(Required action) The reply must repeat each entry exactly and contain no pictures.

Saved data entries
-- Opening Marker --
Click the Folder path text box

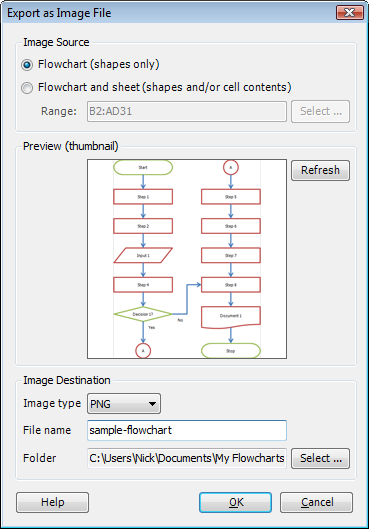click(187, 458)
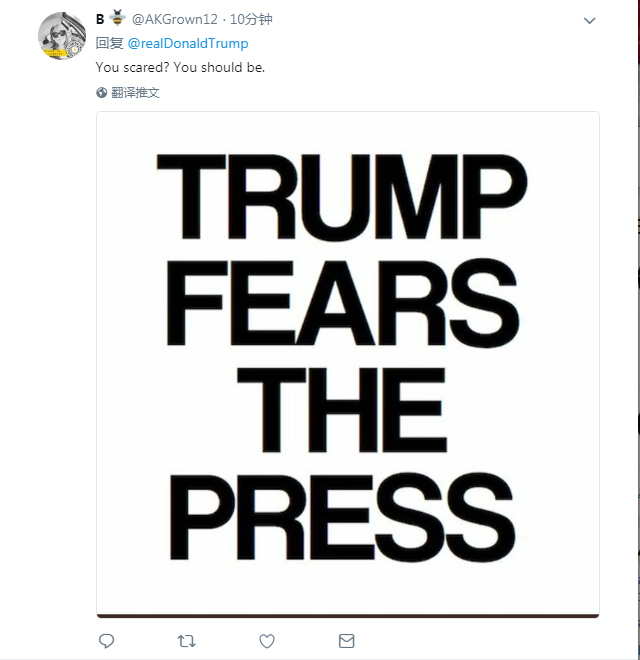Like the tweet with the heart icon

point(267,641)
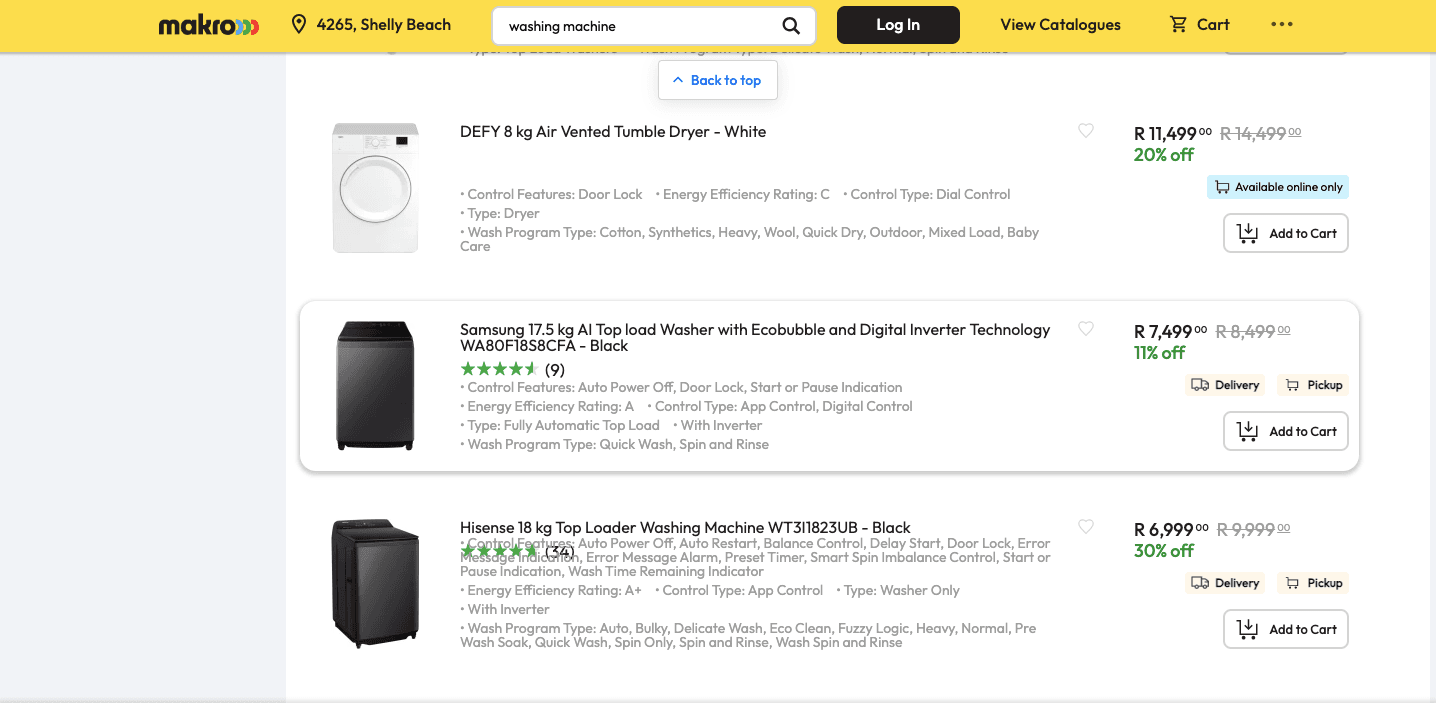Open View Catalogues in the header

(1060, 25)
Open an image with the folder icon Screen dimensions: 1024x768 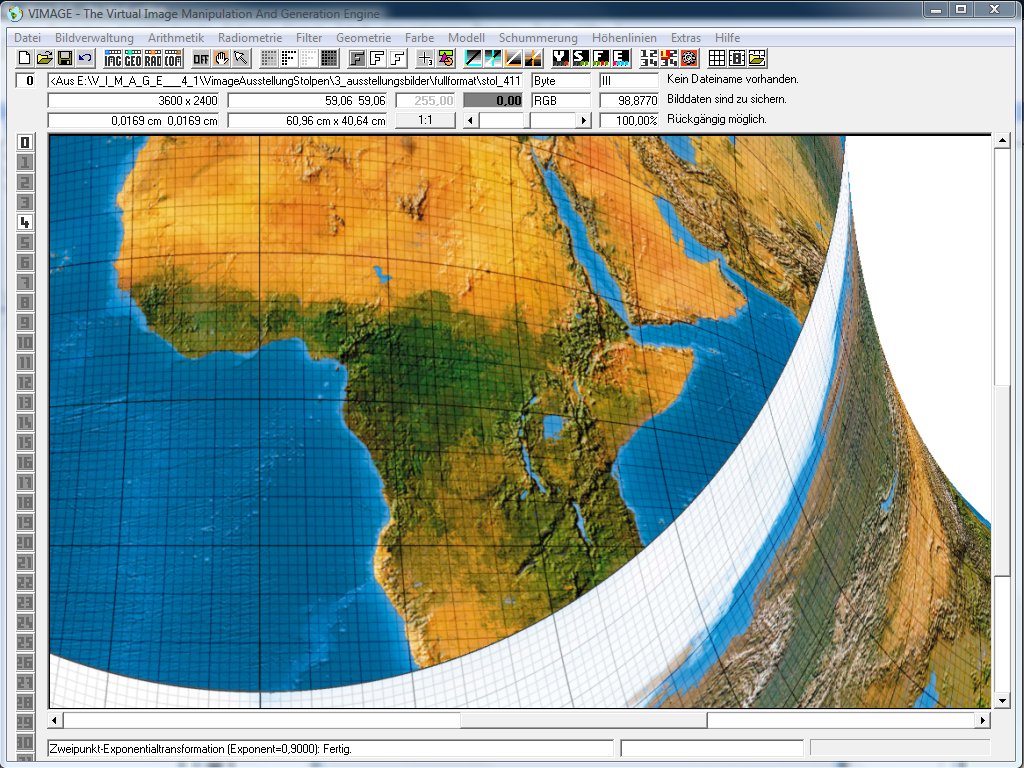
-- Closing Marker --
(Problem solution)
Click the Folder path text box

click(187, 458)
Like the tweet with the heart icon

point(267,641)
Open View Catalogues in the header

(1060, 25)
Open an image with the folder icon Screen dimensions: 1024x768 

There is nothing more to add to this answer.